Pareciera que ha nacido una nueva especie de “héroe”, y no con esto quiero alardear o ser demasiado egocéntrico, porque esa categorización no necesariamente tiene un origen positivo. De pronto te das cuenta que el número de venezolanos que sabías que estaban en ese lugar se ha multiplicado; de pronto de dos o tres amigos pasas a tener ocho o nueve; de repente todos ven en ti una especie de figura heroica, no sólo porque lograste salir en medio de la odisea que ello representa, sino porque automáticamente te vuelves la figura en la que toda esa gente que tuvo que marcharse, por las razones que sean, depositan su esperanza, su fe, pero también su angustia y dolor para hacer llegar a sus seres queridos unas pocas semanas más de vida o de tranquilidad.

Sí, de repente te das cuenta que media maleta está llena de vida. Te has convertido en un portador de vida, de esperanza y de sueños. Sabes que tienes una responsabilidad enorme cuando allí llevas lo que para ti puede ser “peso extra”, pero para otros es un poco más de vida. Es una sensación terrible la de saber que toda esa fe recae en ti, mientras regresas a la jungla de lo desconocido y al país de la furia, cuando sabes que pueden quitarte todo lo que llevas allí y acusarte de “acaparador”, cuando sabes que incluso llevar medicinas puede ser muy tarde cuando ya los tratamientos no pueden revertir daños irreparables.

Nuestro nivel de deterioro es espeluznante. No es que antes no pasaba esto, es que ahora la necesidad es lo único que llena tu maleta, cuando antes te debatías entre la necesidad y el gusto, entre el favor de llevar algo, pero también entre el souvenir o el recuerdo del viaje. Ahora todos son recuerdos de vida, de “por favor” y de “no sabes cómo te lo agradezco”. En eso nos convirtieron: en quienes llevamos una maleta llena de artículos de cuidado personal, en comida, en medicinas, en sueños. Llevamos en una maleta todo aquello que era un país normal, incluyendo el país de otros, el país de todos.

La miseria se nos volvió país, se nos volvió normalidad. La supervivencia, la riña por la vida, la mendicidad y la angustia son parte habitual de quienes hacemos vida en este país agonizante. La tranquilidad de caminar libres, de andar por allí, todo eso se nos volvió anhelo y nostalgia. Cada vez estamos más aislados del mundo, del desarrollo, de la civilización. Hemos dado un salto atrás que representa una cuantiosa pérdida de intelecto, de juventud y de vida. Hemos regresado a los problemas que hoy son temas superados para países que los enfrentaron hace cien años. Hoy, sin que quepa la menor duda, somos una sociedad de esclavos.

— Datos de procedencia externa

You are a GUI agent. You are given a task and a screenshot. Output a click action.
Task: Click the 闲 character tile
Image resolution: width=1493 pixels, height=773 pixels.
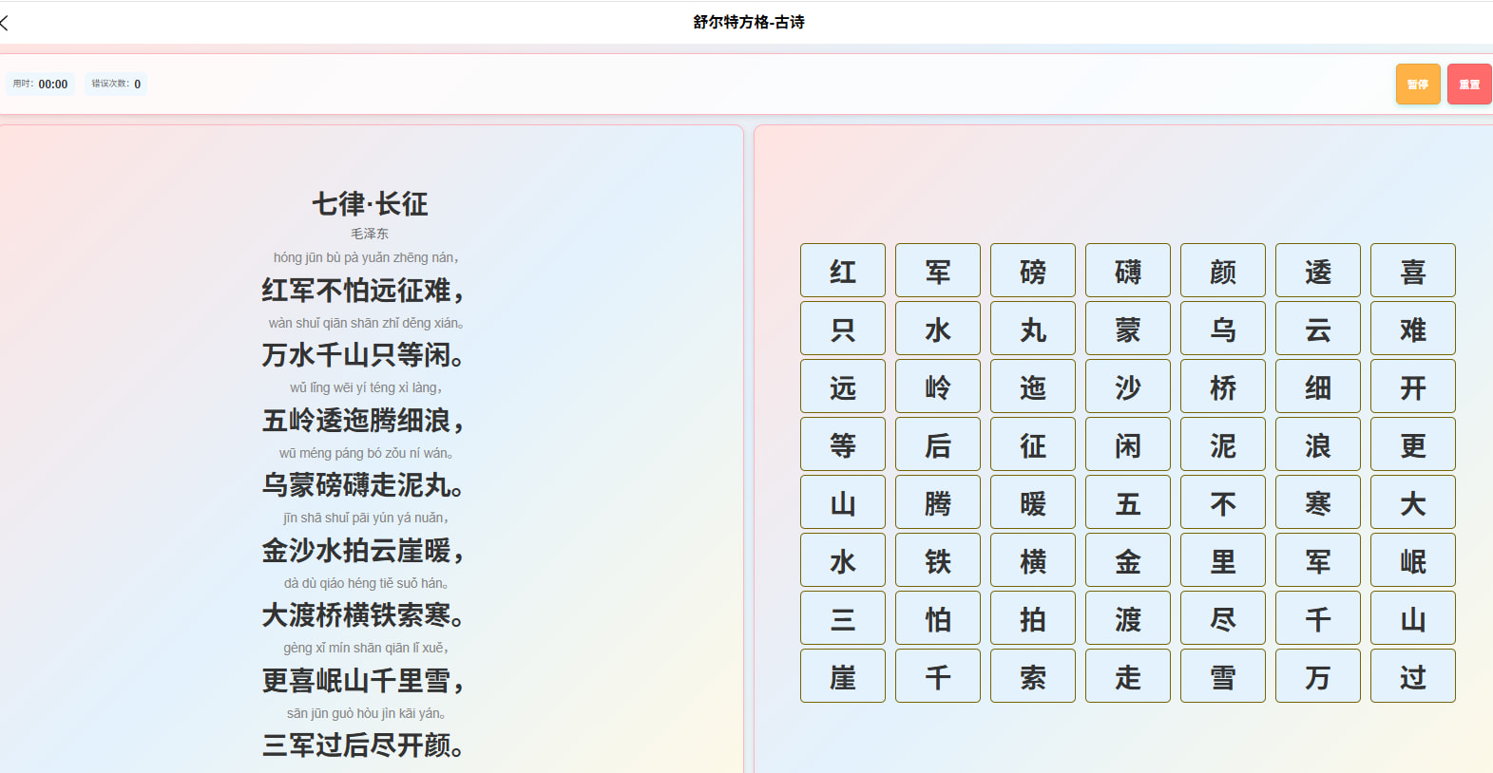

A quienes crean que este país puede seguir esperando, les digo que se equivocan. El costo que representa una espera llena de incertidumbre y miseria es incalculable en comparación con el que representa buscar cambiar las cosas lo antes posible. Hoy la gente muere o es apresada por hambre, los niños crecen sin lo mínimo para garantizar su futuro en nuestra tierra, incluso se desmayan y en cada desmayo se desvanece lo que podrían ser y aportar para Venezuela; la producción está en cero, y el régimen amenaza con avanzar, así eso signifique matarnos a todos. Es bueno repetirlo: los tiempos de la política son distintos, se rezagan, se pierden. Ojalá no sea muy tarde.

Cada viaje se hace más difícil, porque además del esfuerzo que supone hacerlo, significa regresar y ver como todo se deteriora en cuestión de minutos. Así te conviertes en un héroe para quien sobrevive; en embajador de la vida y de la esperanza. Esa responsabilidad de llevar a último destino una encomienda de vida, cargada de gratitud, angustia, esperanza y fe, es la sensación más dura que puedes tener en frente.

Mientras tanto, a quienes hemos decidido quedarnos mientras se pueda, porque creemos en este país, a pesar de tanto sacrificio, seguiremos siendo esos “héroes” que conectan con quienes se fueron y hoy se sienten angustiados por lo que ocurre en Venezuela. Seguiremos, mientras podamos salir, trayendo maletas de vida, de fe, de favores y de esperanza, como una especie de servicio de encomiendas pro país; de ese país que perdimos y que ahora toca traer en partes, extendiendo la agonía o propiciando un cambio. Sí, mientras se pueda.